▶ _Exercise instructions_:
Pick up the court opinion on whether the bankruptcy automatic stay reaches outside the U.S. and continue it from its last sentence.

▶ _Reading passage_:
· · · ·

According to the Receiver, sections 541 and 362 of the Code contain boilerplate
and vague language which provide an insufficient basis upon which to infer extraterritorial
application of the automatic stay. The Court finds, however, that based upon
the applicable Code sections, other indicia of congressional intent and case
law in this district, the automatic stay applies extraterritorially. The filing of a voluntary petition creates an estate
comprised of all of the debtors property, wherever located and by
whomever held. 11 U.S.C. § 541(a). Additionally,
the filing of a petition automatically operates as a stay applicable to all
entities, of, inter alia, the commencement or continuation, including
the issuance or employment of process, of a judicial, administrative, or other
action or proceeding against the debtor that was or could have been commenced
before the commencement of the case under this title, or to recover a claim
against the debtor that arose before the commencement of the case
11 U.S.C. § 362(a)(1). Moreover, 28 U.S.C. § 1334(d) gives the relevant
district court, and, by jurisdictional grant pursuant to 28 U.S.C. ?157(a),
this court, exclusive jurisdiction of all property of the debtor and its estate
wherever located. In addition to the language of the above statutes, legislative
history makes clear Congress intent that wherever
located language be broadly construed to include property located in
and outside of the U.S. In re Deak & Co., Inc., 63 B.R.
at 427; In re Filipek, 35 B.R. 339, 341 (Bankr.D.Haw.1983)
(nondisclosure of foreign assets constitutes a failure to comply with the terms
of 541(a)). Consequently, despite the presumption against extraterritoriality,
I find that the stay applies to actions against the debtor and his property
outside the U.S.. See In re McLean Indus., 68 B.R. 690, 694
(Bankr.S.D.N.Y.1986) (foreign creditor, whom the bankruptcy court had personal
jurisdiction over, violated the automatic stay by arresting the
debtors vessels in Hong Kong); In re Commodore International,
Findings of Fact and Conclusions of Law, Order September 21, 1995, Ch. 11, No.
94-B-42185 and 94-B-42187 (JLG) (Bahamian Government Liquidators violated the
stay by filing ex parte pleadings in the Bahamian court without prior
permission of the U.S. Bankruptcy Court; The stay applies to the property
of the estate wherever located and by whomever held); In re Deak
& Co., Inc., 63 B.R. at 427 (debtors estate includes
property which has not entered into the stream of commerce
and technically is not in the U.S.). The purposes for the stay are furthered by this courts
determination. The stay exists to protect the estate from a chaotic
and uncontrolled scramble for the Debtors assets in a variety of
uncoordinated proceedings in different courts. In re Frigitemp
Corp., 8 B.R. 284, 289 (S.D.N.Y.1981) (citing Fidelity Mortgage
Investors v. Camelia Builders, Inc., 550 F.2d 47, 55 (2d Cir.1976), cert.

· · · ·

▶ _Data segment_:
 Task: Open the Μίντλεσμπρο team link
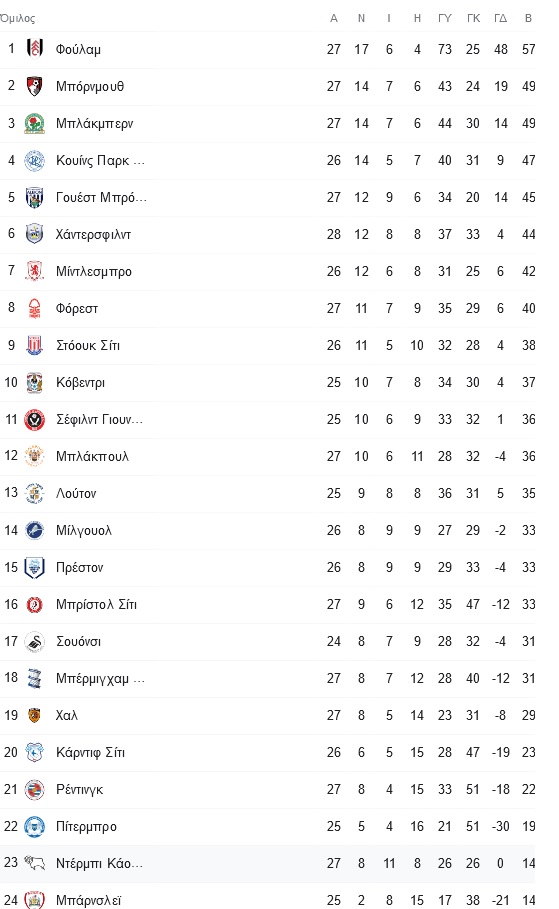pos(94,271)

· · · ·

▶ _Response_:
denied, 429 U.S. 1093, 97 S.Ct. 1107, 51 L.Ed.2d 540 and rehg denied,
430 U.S. 976, 97 S.Ct. 1670, 52 L.Ed.2d 372 (1977)). This serves to protect and
preserve the estate for the benefit of all creditors. The stay also serves to
protect and preserve the jurisdiction of the bankruptcy court so that the court
can administer the debtors estate in an orderly fashion. Here, the Receiver filed the Instruction Motion and the Second
Involuntary against the Debtor in Israel approximately three months into the
instant Chapter 11 case. This court was not made aware of these actions at the
time they were taken. Only upon the Debtors filing of the instant
[*769] Motion was the court apprised of the Second
Involuntary and no party was aware of the Instruction Motion until nine months
after it was filed. These were clearly acts against the Debtor, affecting
property of the estate which served to impugn this courts
jurisdiction over and administration of the estate. As such they are prima
facie violations of the stay. The Receiver seeks to justify his acts by the assertions that: 1)
it did not believe the stay automatically applied to proceedings in Israel, 2)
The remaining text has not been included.